Fig. 188 > Tilly, à Boissey-le-Châtel (Eure). Détail d’une lithographie d’après F. Benoist, La Normandie illustrée…, Nantes, 1852.

Fig. 189 > Jacques Androuet du Cerceau, Livre d’architecture…, op. cit., 1582. Plan et vue à vol d’oiseau.
101Au jardin de Ménilles, dans les années 1550, les créneaux, suivant ceux de l’hôtel de Ferrare de Fontainebleau, s’ornent de frontons alternativement triangulaires et cintrés, et les murs, à la suite de ceux du château de Fleury-en-Bière, portent de grands motifs en brique se détachant sur l’enduit clair du mur (monogramme du couple, symboles de leurs vertus, devises de Henri II et monogramme de la reine, fig. 90). Un tel développement décoratif du mur de clôture du jardin s’explique. Il n’est pas rare, en effet, de placer le jardin d’agrément entre le chemin d’accès au domaine et le logis – outre Ménilles, La Boissaye, Le Bourgtheroulde, Cleuville, Miromesnil et La Valouine présentent cette configuration (fig. 13b, 98). On comprend qu’ainsi placé, l’enclos du jardin offre une défense supplémentaire au manoir : ses hauts murs de clôture, parfois cantonnés de pavillons, de tourelles (Ménilles, Le Bourgtheroulde) ou de bastions (Le Bourgtheroulde, Miromesnil), défendent l’arrivée au manoir ; la surface plane et dégagée du jardin, que protègent généralement les tours ou pavillons du logis, permet de voir arriver d’éventuels intrus.

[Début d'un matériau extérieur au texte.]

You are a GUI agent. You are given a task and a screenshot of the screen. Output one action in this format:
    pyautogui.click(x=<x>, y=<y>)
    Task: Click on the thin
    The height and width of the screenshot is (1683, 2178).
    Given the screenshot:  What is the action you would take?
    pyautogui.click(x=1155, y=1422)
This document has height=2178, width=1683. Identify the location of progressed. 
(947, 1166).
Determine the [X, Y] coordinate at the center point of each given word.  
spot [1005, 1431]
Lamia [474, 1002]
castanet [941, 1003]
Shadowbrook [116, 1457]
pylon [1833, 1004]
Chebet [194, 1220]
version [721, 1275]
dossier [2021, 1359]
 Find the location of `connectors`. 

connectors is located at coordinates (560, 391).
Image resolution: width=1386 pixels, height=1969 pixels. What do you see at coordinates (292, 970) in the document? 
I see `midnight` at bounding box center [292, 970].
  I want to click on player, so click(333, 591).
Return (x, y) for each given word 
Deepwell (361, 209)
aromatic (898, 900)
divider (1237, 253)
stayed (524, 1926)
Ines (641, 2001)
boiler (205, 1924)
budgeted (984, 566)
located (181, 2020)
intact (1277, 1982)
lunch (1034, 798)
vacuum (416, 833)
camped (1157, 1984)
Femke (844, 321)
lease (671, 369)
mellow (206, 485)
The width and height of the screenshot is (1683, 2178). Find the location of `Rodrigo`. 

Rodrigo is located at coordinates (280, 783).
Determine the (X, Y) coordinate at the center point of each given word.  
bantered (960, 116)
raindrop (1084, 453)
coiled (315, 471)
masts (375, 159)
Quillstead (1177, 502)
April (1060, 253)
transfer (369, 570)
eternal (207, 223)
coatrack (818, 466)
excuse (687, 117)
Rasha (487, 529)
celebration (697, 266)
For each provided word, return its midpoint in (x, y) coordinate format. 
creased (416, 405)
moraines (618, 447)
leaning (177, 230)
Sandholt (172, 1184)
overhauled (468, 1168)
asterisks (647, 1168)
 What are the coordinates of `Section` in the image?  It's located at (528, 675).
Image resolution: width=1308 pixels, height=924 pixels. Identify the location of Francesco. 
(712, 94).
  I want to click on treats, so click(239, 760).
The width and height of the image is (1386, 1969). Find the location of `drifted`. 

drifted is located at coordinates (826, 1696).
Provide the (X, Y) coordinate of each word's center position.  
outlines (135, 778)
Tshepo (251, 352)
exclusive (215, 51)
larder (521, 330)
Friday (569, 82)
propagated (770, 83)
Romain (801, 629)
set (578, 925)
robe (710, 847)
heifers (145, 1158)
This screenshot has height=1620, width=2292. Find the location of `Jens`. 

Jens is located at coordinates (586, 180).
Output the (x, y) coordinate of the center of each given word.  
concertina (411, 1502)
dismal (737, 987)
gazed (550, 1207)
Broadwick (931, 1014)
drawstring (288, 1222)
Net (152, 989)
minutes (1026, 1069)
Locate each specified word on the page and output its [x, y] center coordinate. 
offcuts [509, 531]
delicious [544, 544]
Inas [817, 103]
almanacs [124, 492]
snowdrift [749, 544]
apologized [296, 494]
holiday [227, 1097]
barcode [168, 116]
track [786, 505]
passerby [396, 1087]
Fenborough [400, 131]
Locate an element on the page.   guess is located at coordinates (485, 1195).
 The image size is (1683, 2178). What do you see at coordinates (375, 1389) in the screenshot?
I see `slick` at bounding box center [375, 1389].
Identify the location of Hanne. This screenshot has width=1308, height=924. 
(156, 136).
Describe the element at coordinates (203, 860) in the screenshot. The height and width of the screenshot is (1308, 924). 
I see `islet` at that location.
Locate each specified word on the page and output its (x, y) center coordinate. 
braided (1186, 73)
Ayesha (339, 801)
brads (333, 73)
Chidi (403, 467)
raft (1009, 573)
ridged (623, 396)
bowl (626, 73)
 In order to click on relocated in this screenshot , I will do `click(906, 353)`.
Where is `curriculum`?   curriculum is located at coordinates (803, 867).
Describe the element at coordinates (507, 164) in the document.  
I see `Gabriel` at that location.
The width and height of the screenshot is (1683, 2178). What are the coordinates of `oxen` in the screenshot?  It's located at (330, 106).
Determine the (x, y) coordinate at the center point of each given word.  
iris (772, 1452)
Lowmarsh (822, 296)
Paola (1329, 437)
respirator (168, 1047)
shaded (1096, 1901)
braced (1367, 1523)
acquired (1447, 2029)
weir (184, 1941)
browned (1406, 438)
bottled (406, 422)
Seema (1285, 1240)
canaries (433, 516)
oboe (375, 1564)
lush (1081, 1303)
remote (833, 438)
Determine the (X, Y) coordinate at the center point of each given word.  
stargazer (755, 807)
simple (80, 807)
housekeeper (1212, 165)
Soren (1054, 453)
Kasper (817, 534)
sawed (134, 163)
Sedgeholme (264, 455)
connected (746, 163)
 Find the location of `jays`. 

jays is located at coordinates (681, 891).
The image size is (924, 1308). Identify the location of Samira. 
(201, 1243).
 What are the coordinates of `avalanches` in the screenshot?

À l’inverse, depuis le chemin, les hauts murs du jardin se donnent à voir : par leur traitement, ils désignent clairement au visiteur dès son arrivée la présence du domaine noble.
102Dernière nouveauté, qui illustre le lien toujours plus étroit entre défense et agrément : à Beaumont, au Hom, à Thevray et au Bec-Crespin, demeures élevées dans la seconde moitié du XVIe siècle, les fausses-braies, en terre ou maçonnées, étaient selon toute vraisemblance plantées en petit jardin, potager ou d’agrément, et le mur de clôture palissé, comme à Tilly trente ans plus tôt (fig. 97b).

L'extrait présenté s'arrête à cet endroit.